今のところ手元にあるものを紹介しておきます。
まずフロンガス。除湿器に使われているHFC-134aです。代替フロンとして車のエアコンによく使われるほか、エアブロー用の缶のガスだったり、ガスガン用にも使われているものです。こちらはアマゾンで購入。

それから、HFC-134aの空き缶。これは結構入手するのに苦労しました。
あちこち探した挙句、自動車整備でお世話になっているディーラーの整備の方にお願いして入手しました。
今後除湿器を分解するにあたって必ず中のガスを抜くことになります。HFC-134aはオゾン破壊係数こそゼロですが、地球温暖化係数はCO2よりはるかに上です。大気放出は極力抑えるべきであります。
ということで、今回の改造にあたってはできるだけ除湿器内のガスを回収する計画です。その時のリザーブタンクにするために空き缶が欲しかったのです。

昨日届いたチューブピアシングバルブ。除湿器のガスを抜くときにパイプに抱きついてパイプ壁面に小さな穴を開けます。ピアス穴のピアシングです。

サービス缶バルブ。フロンの缶にねじ込んで穴を開けるため&封をしておくためのバルブだったのですが、ねじが合いませんでした。このバルブはガス種ごとに微妙に違うので、ちゃんと134a用で注文したんですけどね。まあ中国通販ですからこんなことはよくあります。アマゾンで買うかな。

フレアユニオン。切断した管を接続するためのジョイントです。ワンタッチジョイントでも行けるのかもしれませんが、この機会にフレア加工やってみようかなと思って。

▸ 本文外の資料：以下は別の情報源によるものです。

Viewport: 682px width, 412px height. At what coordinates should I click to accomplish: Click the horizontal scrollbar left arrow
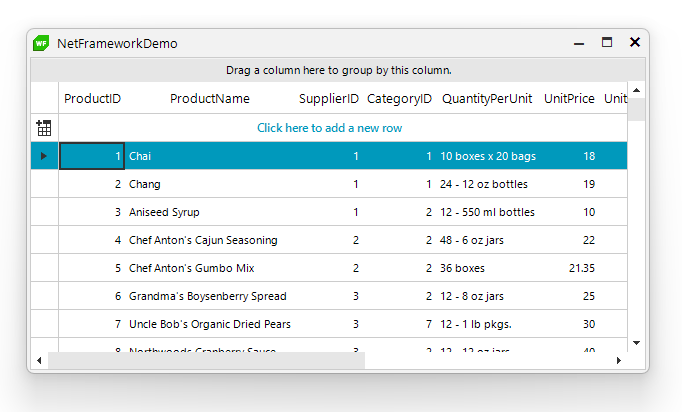click(x=40, y=360)
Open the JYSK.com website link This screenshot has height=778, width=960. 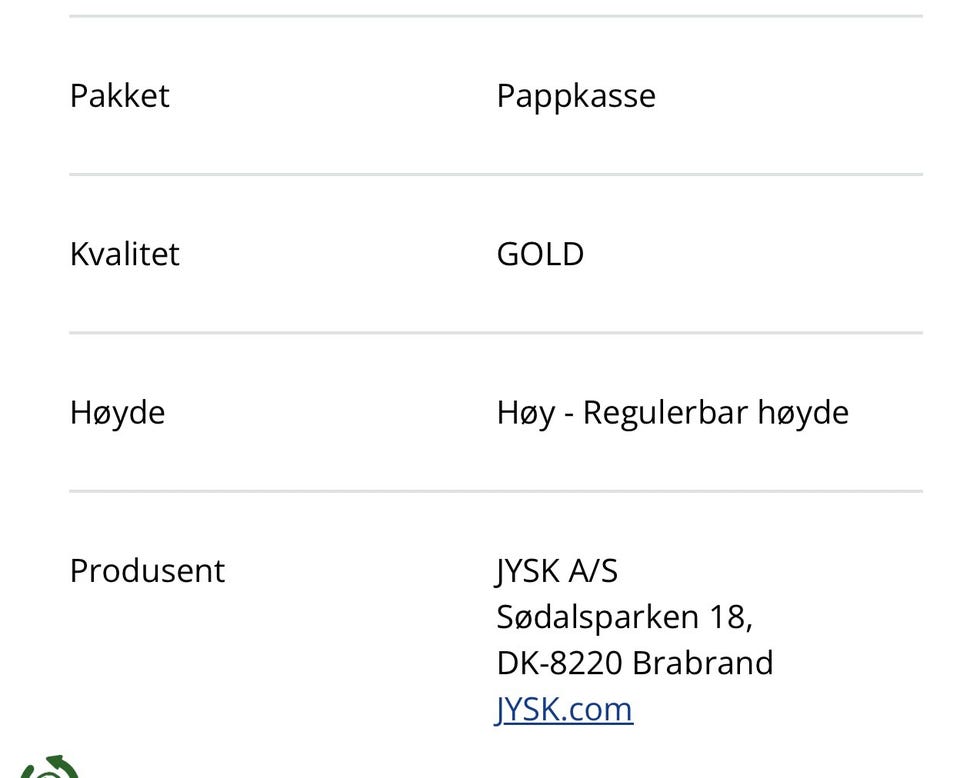tap(564, 710)
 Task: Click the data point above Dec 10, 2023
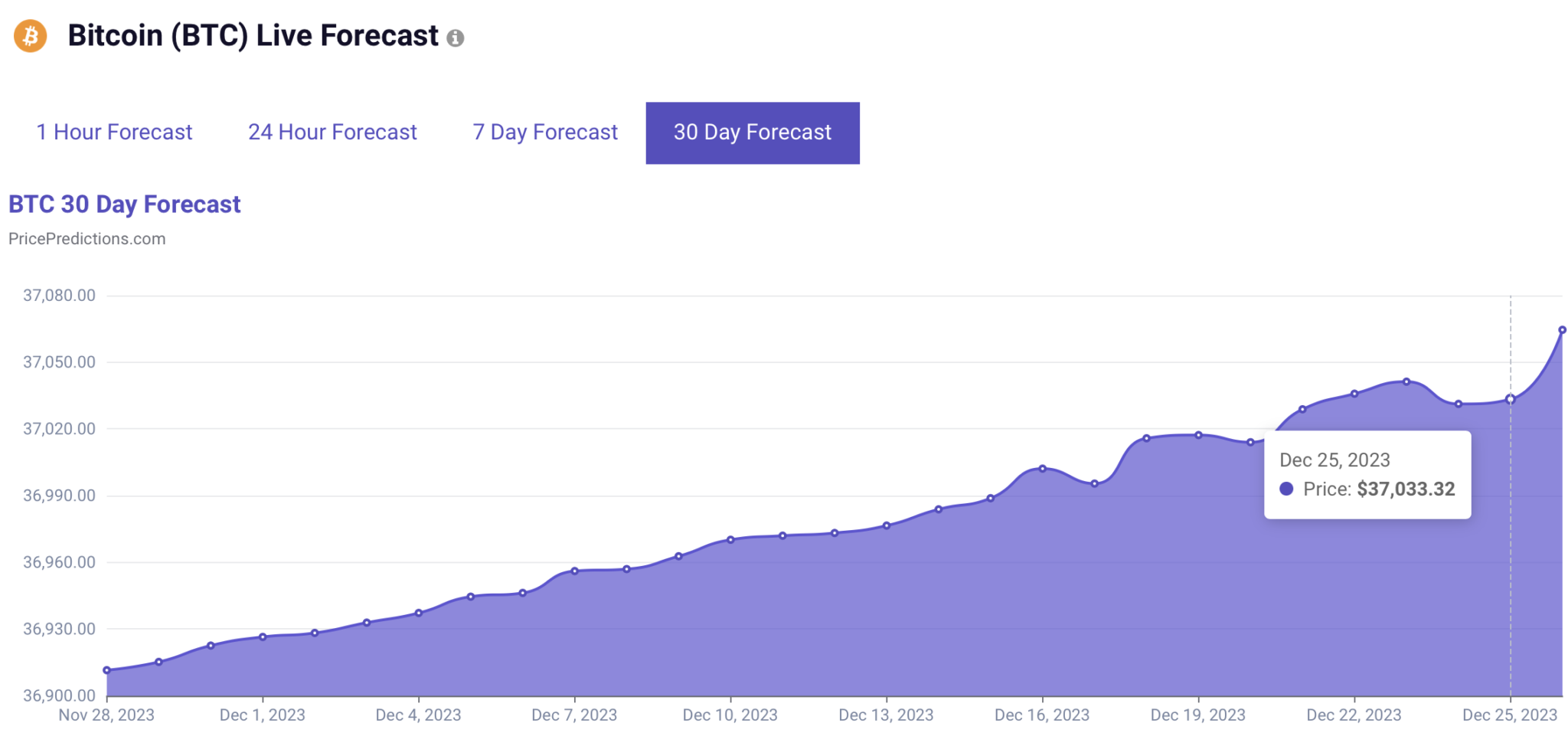pos(730,540)
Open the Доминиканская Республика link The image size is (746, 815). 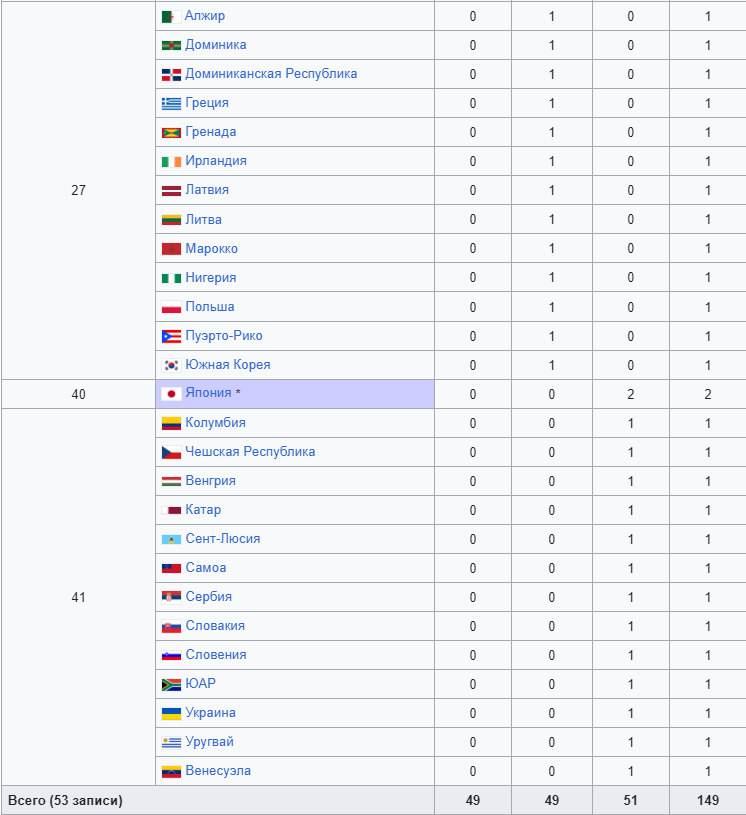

あとはフレアツール、エルボ、ガス入れ用のチューブ、サービスバルブ、等々思いつくものをいろいろ発注しております。
そろそろガス枕の設計に入るかな。fusion360で設計して、アルミ板をCNCで削り出す予定でおります。できればそれに黒アルマイト処理までやりたいんですが、塗装で妥協になるかもしれません。
やること山積みです。楽しみでしかない。